I’ve seen Android tablets with a DPR of something like 2.333387, plus I often browse with Chrome zoomed to 110%. I guess your use case is interesting to users with certain configurations, but I don’t see it as a general-purpose case. I think it would be more compelling to suggest general-purpose use cases, since people are understandably skeptical about introducing new web platform features for one feature for a subset of users.

Despite that, it sounds like naturalWidth and naturalHeight return the same thing that getBoundingClientRect does. Am I right about that? If so it would be an odd feature…

MT
2016-10-31

Based on my experience, default fractional DPR is only applied to webpages without width=device-width value in the viewport meta element (that value is recommended for responsive/adaptive layouts since otherwise they work not as expected).

For example, on Samsung Galaxy Tab S 10.5 tablet (with physical resolution of 2560×1600), viewport width in Firefox is 980 without the meta (so the effective DPR is about 2.6122 instead of 2), and 1280 with the meta (so the effective DPR is exactly 2). Fwiw, formal DPR (returned by window.devicePixelRatio) is 2 in both cases.

If you often browse the web at a fractional zoom, image quality probably doesn’t matter much for you, so you’re just not in target audience of my extension, that’s perfectly ok and does not make the extension less useful for those interested in high image quality.

By the way, unlike Chrome, Firefox allows to change text size (with images in particular not zoomed) instead of performing full-page zoom, that can be enabled via the “View → Zoom → Zoom Text Only” checkbox.

Consider the proposed feature as a noncorrupted version of existing naturalWidth and naturalHeight, so no extra usecases are needed over usecases for naturalWidth and naturalHeight.

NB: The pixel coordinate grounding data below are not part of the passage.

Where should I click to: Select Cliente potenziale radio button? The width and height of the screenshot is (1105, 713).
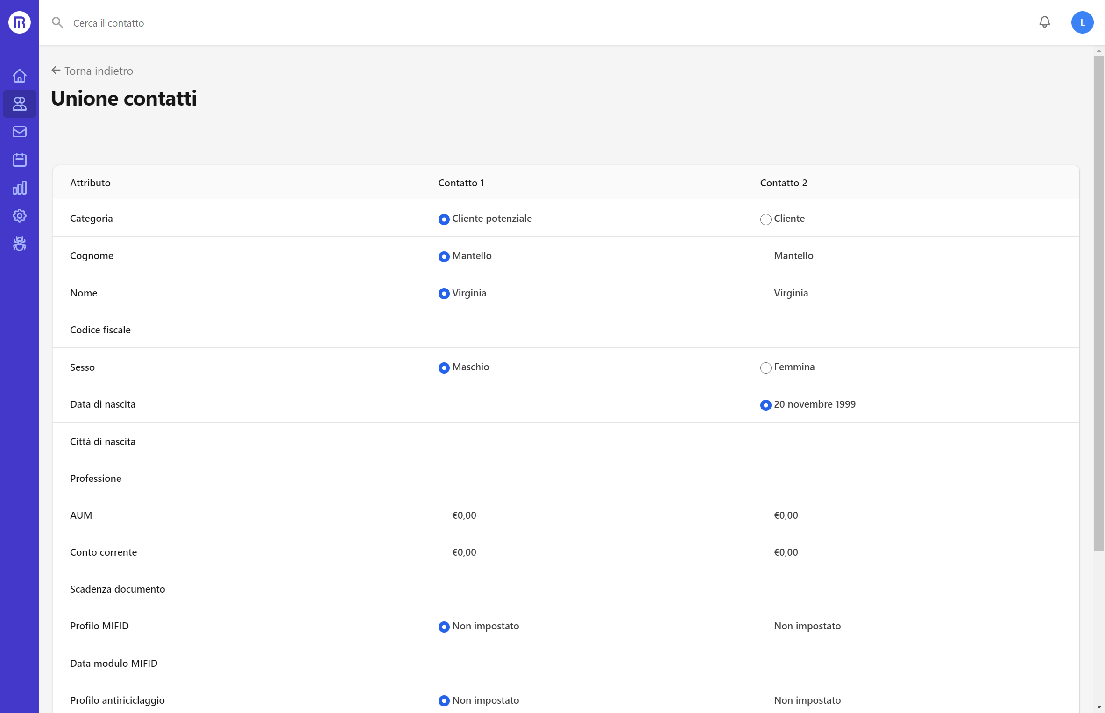[444, 219]
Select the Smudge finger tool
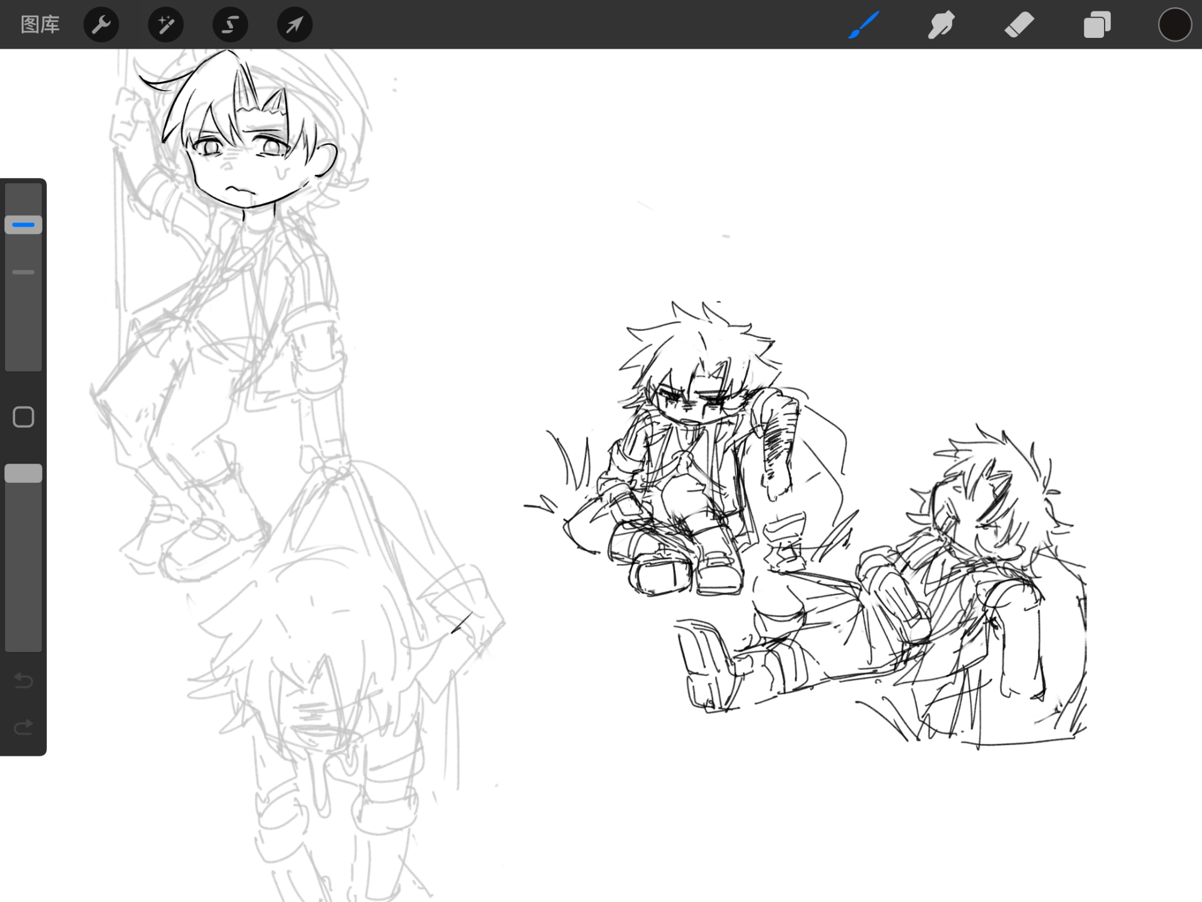1202x902 pixels. tap(941, 25)
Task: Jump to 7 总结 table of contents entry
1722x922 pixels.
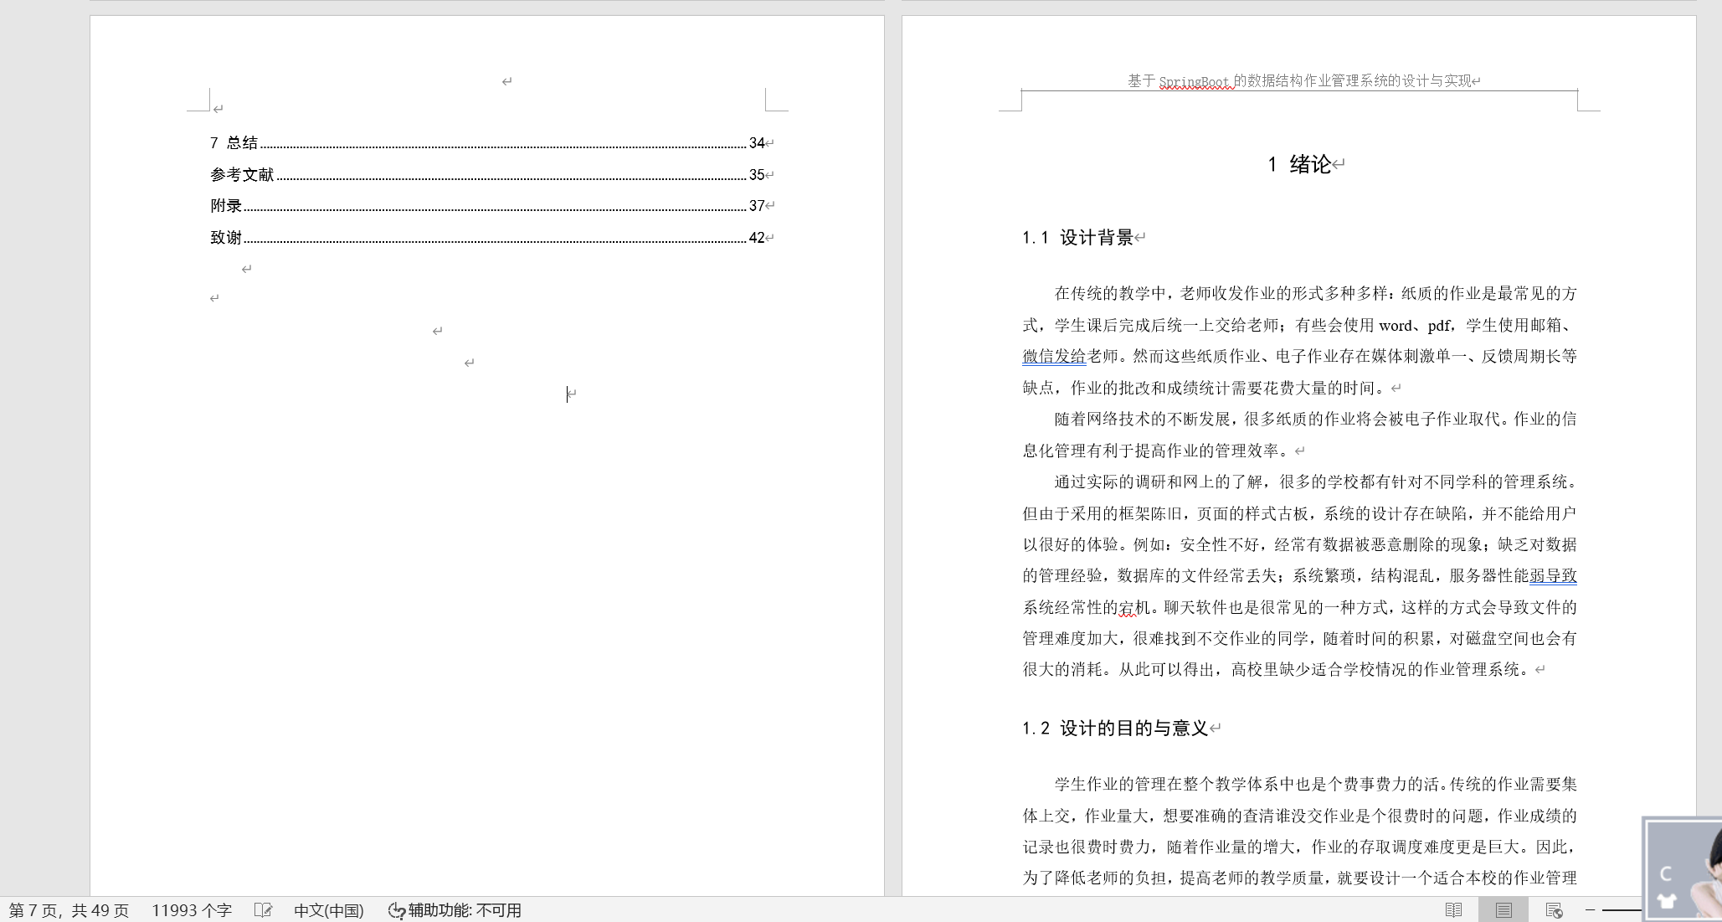Action: pos(234,143)
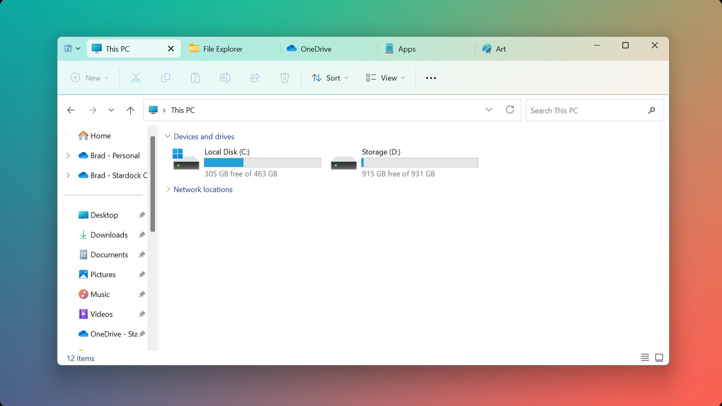Open the Storage D: drive
Screen dimensions: 722x406
tap(381, 152)
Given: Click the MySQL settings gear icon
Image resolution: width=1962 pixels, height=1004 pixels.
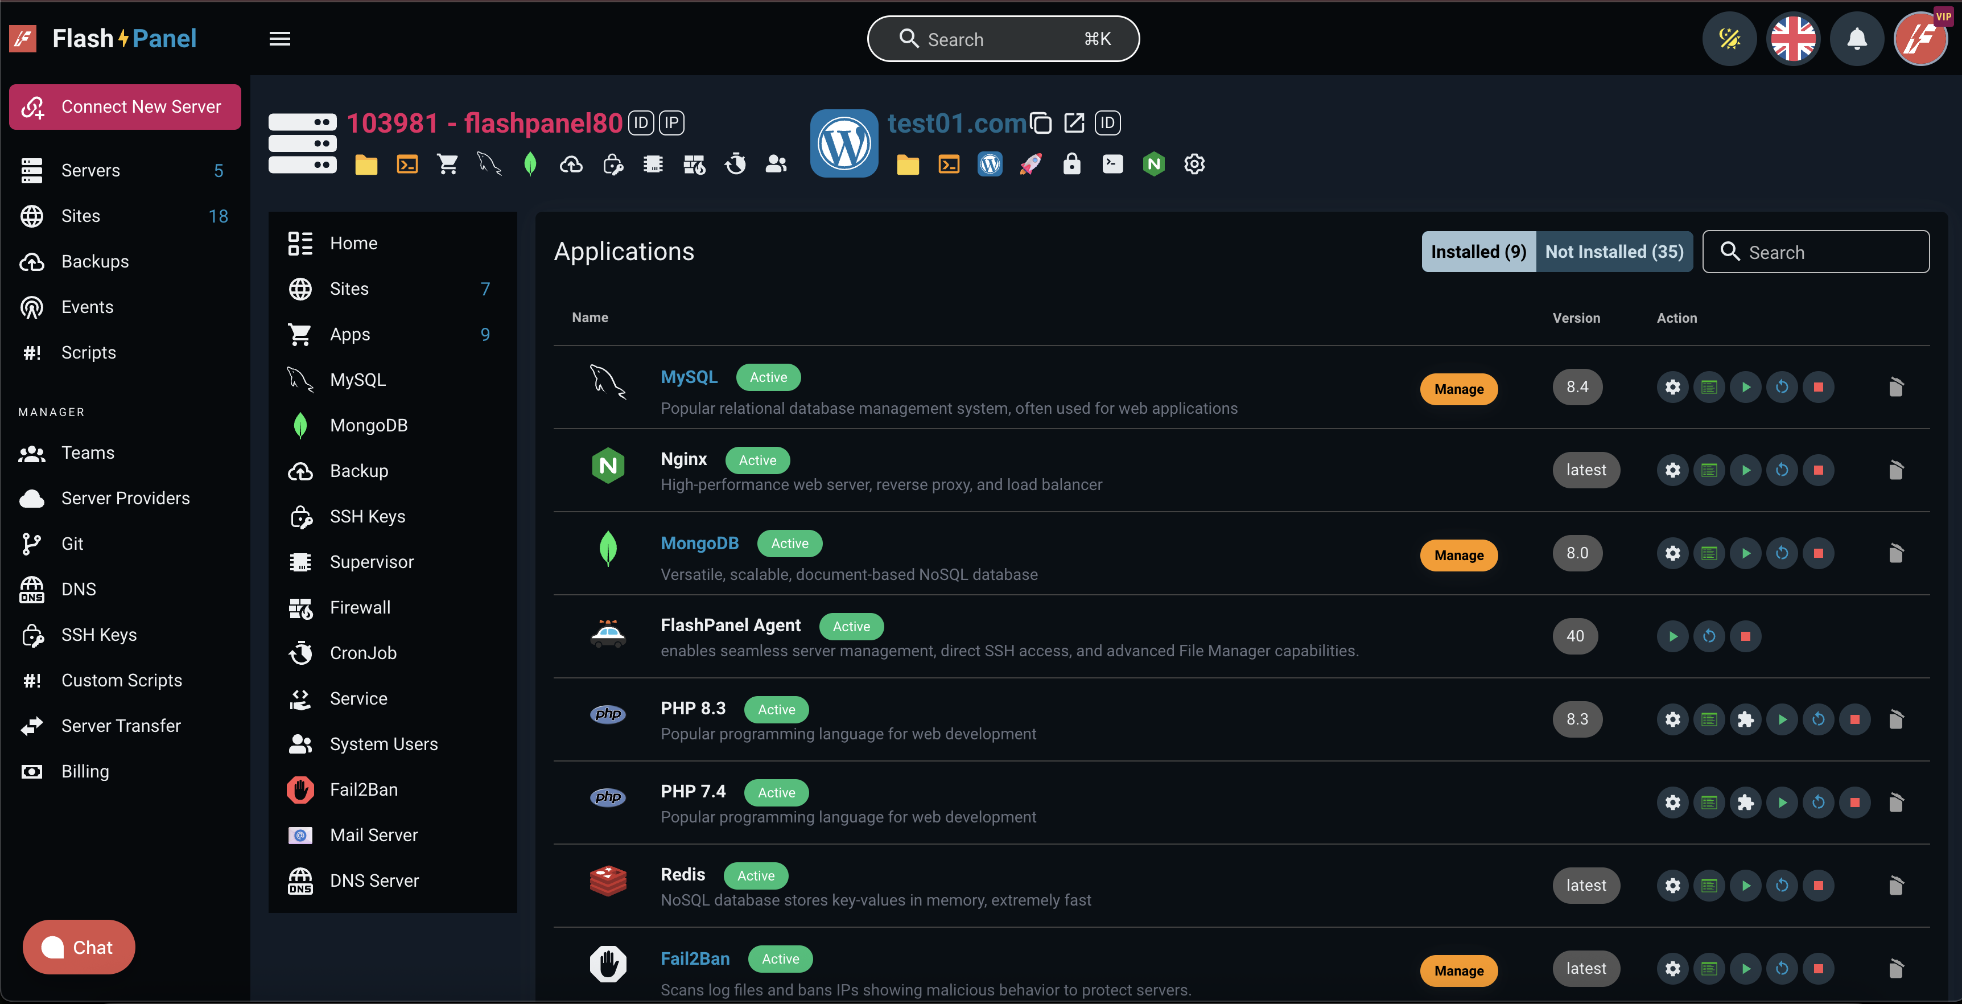Looking at the screenshot, I should click(x=1672, y=388).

width and height properties of the object returned by getBoundingClientRect() are similar to offsetWidth and offsetHeight which include paddings and borders and cause reflow while naturalWidth and naturalHeight have nothing to do with styles and just return dimensions of the image itself regardless of its styling on the page.

MT
2017-06-03

An official comment by e.g. @tabatkins would be appreciated. Thanks.

jerome-rdlv
2020-06-09

I found this page looking for solutions to my problem. I have a use case which I think is a legitimate one. I’m using Canvas to add color effects to images. For the chosen image, my script creates a new Canvas, positioned it on top of original image, and draw the altered image in it. For this to work I have to respect the object-fit and object-position properties of the original image, and I need naturalWidth and naturalHeight to do that calculation. But those values do not correspond to the intrinsic image dimensions at all when srcset is in use, even corrected with window.devicePixelRatio. I actually can’t get to understand what are those values in that context. As @MT said, the only solution I’m aware of at this point is to create a new Image object and get natural dimensions asynchronously.